═══ Auszug zum Lesen

Der wildesten einer ist dieser russische Pianist, strotzend vor Kraft und ungestüm in der gläsern aufperlenden Klangrede, ein Anschlag von fest wie Stahl, knackig bestimmt bis zu sinnlich vibrierend. Und gerade, weil er so ungewöhnlich gegen den Strich der bloßen Tastenverzärtler spielt, so unsentimental und orchestral wie nur möglich, so geradlinig und entschlossen, gefällt er mir so gut. Ja, er holt einen mit all den aus Faszination für die Musik und das Genie Beethoven entstandenen Werken von Meistern wie Franz Liszt, Robert Schumann, Felix Mendelssohn-Bartholdy und dem Pianisten selbst („Pétales de la Paix“, als Auftragswerk der UNO uraufgeführt in der Menschenrechtshalle der Vereinten Nationen in Genf 2022) aus dem Sessel und jeder Komfortzone des Gewohnten.

Das Allegretto der Siebten Symphonie Beethovens in einem Arrangement von Franz Liszt sowie die Etüden in Form freier Variationen über ein Thema von Beethoven Wo031von Mendelssohn erklingen so leidenschaftlich wogend, dass Angaben wie un poco maestoso, presto, passionato, prestissimo oder „Durchaus phantastisch und leidenschaftlich vorzutragen“ in der Fantasie in C-Dur Op. 17 von Schumann tatsächlich ihren ureigensten Sinn entfalten. Ich stelle mir vor, so müsste Beethoven diese in seiner Nachfolge entstandenen Werke selbst gespielt oder sie sich zumindest so imaginiert haben. Natürlich kann Khozyainov auch Legato oder leisere, vereinzelt träumerische Töne anschlagen, weiß er impressionistisch zu verzaubern, natürlich ist er ein Virtuose von Rang. Aber der Haupteindruck des vorrangig Ungestümen bleibt. Das ist übrigens das größte Lob, das ich vergeben kann, nichts liegt mir ferner als pianistische Weichspülerei.

══════
═══ Material zur Übung

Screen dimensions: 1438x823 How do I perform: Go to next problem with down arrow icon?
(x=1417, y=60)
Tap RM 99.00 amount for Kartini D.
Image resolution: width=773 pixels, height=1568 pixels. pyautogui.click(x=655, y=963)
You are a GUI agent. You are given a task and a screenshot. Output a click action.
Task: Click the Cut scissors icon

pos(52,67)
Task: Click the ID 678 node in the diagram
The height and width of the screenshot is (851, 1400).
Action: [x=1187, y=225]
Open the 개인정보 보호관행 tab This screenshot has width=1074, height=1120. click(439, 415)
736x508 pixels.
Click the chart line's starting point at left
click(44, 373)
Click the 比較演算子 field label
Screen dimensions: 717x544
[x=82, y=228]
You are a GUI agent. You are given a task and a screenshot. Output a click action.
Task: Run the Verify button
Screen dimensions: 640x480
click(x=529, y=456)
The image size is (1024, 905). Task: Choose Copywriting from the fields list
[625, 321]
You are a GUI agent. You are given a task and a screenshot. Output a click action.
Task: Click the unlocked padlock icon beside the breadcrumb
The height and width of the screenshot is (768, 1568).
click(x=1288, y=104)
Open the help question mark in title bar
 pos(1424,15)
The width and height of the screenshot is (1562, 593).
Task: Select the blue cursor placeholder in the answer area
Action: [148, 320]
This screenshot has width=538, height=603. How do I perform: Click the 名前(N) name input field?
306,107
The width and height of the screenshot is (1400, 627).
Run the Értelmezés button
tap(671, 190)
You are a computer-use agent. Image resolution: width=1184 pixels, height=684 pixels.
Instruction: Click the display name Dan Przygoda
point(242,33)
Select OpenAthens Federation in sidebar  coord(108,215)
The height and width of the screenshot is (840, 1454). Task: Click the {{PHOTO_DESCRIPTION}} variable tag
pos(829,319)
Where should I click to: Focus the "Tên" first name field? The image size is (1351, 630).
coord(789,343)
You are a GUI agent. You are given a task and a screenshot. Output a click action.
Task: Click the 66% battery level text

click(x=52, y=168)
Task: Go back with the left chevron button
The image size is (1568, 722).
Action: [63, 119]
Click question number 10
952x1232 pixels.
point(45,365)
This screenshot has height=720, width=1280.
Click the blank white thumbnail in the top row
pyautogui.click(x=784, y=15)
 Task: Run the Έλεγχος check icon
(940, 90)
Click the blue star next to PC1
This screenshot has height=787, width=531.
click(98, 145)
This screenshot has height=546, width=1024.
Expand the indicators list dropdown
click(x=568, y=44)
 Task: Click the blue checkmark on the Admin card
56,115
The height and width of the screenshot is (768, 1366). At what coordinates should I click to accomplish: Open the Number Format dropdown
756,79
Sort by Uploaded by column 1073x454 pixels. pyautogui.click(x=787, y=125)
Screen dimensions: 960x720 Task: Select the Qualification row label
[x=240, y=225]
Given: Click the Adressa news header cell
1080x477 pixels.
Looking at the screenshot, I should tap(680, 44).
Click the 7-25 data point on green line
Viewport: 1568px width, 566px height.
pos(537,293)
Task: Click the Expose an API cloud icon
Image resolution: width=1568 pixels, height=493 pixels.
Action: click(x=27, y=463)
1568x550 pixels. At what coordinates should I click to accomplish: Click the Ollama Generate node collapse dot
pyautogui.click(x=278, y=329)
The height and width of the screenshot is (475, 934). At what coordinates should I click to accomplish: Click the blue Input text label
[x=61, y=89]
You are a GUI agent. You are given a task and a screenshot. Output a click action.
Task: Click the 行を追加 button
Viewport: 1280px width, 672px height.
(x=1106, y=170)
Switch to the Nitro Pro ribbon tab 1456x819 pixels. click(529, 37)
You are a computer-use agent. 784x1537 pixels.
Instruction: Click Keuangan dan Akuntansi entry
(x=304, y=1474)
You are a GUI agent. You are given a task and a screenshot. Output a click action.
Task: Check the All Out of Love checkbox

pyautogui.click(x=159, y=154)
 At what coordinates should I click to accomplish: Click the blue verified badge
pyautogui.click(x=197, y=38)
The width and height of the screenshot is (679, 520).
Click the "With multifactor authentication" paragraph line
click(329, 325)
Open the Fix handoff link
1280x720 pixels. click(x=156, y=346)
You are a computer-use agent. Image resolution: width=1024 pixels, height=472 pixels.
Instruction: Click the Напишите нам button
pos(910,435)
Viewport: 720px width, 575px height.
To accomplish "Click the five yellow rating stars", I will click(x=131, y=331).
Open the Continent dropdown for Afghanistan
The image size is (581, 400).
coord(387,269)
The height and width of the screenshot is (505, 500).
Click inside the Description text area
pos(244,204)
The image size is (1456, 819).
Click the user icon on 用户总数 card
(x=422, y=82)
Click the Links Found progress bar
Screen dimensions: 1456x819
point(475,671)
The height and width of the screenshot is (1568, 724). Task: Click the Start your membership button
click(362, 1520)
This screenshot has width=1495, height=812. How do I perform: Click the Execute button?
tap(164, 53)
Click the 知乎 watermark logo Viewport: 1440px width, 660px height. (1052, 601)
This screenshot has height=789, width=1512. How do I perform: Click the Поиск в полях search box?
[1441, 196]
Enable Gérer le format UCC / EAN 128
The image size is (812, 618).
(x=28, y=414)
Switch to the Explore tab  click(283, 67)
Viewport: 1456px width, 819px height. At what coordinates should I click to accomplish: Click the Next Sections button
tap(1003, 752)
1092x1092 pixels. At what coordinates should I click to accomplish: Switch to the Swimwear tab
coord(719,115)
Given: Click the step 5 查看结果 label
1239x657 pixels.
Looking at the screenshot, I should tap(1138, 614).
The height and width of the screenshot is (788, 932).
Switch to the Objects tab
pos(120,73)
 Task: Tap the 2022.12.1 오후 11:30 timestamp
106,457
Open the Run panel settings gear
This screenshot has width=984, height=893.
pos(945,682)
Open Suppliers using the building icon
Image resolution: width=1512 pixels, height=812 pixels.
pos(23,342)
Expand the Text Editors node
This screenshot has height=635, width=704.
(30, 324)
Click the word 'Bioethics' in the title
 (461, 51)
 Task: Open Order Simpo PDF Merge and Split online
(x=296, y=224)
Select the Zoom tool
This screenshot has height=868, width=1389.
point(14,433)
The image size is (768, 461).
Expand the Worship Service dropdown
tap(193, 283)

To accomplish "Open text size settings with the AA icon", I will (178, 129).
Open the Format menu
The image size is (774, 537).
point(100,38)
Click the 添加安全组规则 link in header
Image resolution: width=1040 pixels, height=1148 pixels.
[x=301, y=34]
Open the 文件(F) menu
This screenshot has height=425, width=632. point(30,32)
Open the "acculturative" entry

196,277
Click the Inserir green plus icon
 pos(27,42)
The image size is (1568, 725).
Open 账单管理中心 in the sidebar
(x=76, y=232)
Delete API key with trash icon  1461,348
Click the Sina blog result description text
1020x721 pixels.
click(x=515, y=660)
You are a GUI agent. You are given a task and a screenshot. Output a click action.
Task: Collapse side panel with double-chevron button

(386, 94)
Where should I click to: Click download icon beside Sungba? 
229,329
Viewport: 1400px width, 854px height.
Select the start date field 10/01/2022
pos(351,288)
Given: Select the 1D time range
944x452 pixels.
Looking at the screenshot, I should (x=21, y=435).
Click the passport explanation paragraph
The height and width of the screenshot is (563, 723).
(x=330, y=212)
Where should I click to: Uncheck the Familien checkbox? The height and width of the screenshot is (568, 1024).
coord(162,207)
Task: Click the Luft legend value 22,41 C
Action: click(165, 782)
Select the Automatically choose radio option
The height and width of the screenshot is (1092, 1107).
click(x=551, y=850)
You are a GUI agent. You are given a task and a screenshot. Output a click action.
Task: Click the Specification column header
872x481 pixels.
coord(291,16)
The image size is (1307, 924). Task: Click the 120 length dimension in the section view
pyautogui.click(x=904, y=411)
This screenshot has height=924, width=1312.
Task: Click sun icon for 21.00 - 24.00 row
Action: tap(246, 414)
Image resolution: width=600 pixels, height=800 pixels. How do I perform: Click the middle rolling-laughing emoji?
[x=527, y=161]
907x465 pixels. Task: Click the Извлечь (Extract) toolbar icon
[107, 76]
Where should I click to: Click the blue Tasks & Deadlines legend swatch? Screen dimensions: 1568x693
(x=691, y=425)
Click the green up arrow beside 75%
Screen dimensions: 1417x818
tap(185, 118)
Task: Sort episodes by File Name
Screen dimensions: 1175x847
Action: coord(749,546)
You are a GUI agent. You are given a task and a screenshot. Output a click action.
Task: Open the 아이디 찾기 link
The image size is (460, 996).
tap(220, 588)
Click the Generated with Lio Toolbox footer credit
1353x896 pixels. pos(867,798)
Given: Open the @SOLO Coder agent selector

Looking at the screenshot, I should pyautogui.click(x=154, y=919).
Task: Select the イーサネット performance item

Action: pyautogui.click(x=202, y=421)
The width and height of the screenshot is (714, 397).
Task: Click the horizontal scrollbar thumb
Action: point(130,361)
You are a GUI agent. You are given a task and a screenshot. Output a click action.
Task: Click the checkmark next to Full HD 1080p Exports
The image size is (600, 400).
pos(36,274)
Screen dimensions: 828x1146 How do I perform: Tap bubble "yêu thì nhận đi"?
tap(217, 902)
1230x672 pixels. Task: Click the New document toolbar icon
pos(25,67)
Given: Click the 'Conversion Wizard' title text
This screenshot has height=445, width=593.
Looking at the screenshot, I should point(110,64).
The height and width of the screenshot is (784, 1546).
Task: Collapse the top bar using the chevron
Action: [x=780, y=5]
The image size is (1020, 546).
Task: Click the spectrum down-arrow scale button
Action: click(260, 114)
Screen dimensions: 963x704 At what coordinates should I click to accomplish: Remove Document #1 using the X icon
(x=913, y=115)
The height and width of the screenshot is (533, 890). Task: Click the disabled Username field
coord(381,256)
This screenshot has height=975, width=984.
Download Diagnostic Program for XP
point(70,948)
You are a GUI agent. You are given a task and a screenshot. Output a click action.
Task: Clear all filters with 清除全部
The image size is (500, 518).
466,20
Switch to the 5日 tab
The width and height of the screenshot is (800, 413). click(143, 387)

══════

Aufgaben:
- A) Wo und in welchem Jahr wurde „Pétales de la Paix“ laut dem Text über den russischen Pianisten uraufgeführt?
- B) Schreiben Sie aus den Datenzeilen alles von der Zeile mit „The image size is (1307, 924).“ bis einschließlich der Zeile mit „should pyautogui.click(x=154, y=919).“ unverändert ab.

Lösungen:
- A) In der Menschenrechtshalle der Vereinten Nationen in Genf, im Jahr 2022.

- B)
The image size is (1307, 924). Task: Click the 120 length dimension in the section view
pyautogui.click(x=904, y=411)
This screenshot has height=924, width=1312.
Task: Click sun icon for 21.00 - 24.00 row
Action: tap(246, 414)
Image resolution: width=600 pixels, height=800 pixels. How do I perform: Click the middle rolling-laughing emoji?
[x=527, y=161]
907x465 pixels. Task: Click the Извлечь (Extract) toolbar icon
[107, 76]
Where should I click to: Click the blue Tasks & Deadlines legend swatch? Screen dimensions: 1568x693
(x=691, y=425)
Click the green up arrow beside 75%
Screen dimensions: 1417x818
tap(185, 118)
Task: Sort episodes by File Name
Screen dimensions: 1175x847
Action: coord(749,546)
You are a GUI agent. You are given a task and a screenshot. Output a click action.
Task: Open the 아이디 찾기 link
The image size is (460, 996).
tap(220, 588)
Click the Generated with Lio Toolbox footer credit
1353x896 pixels. pos(867,798)
Given: Open the @SOLO Coder agent selector

Looking at the screenshot, I should pyautogui.click(x=154, y=919).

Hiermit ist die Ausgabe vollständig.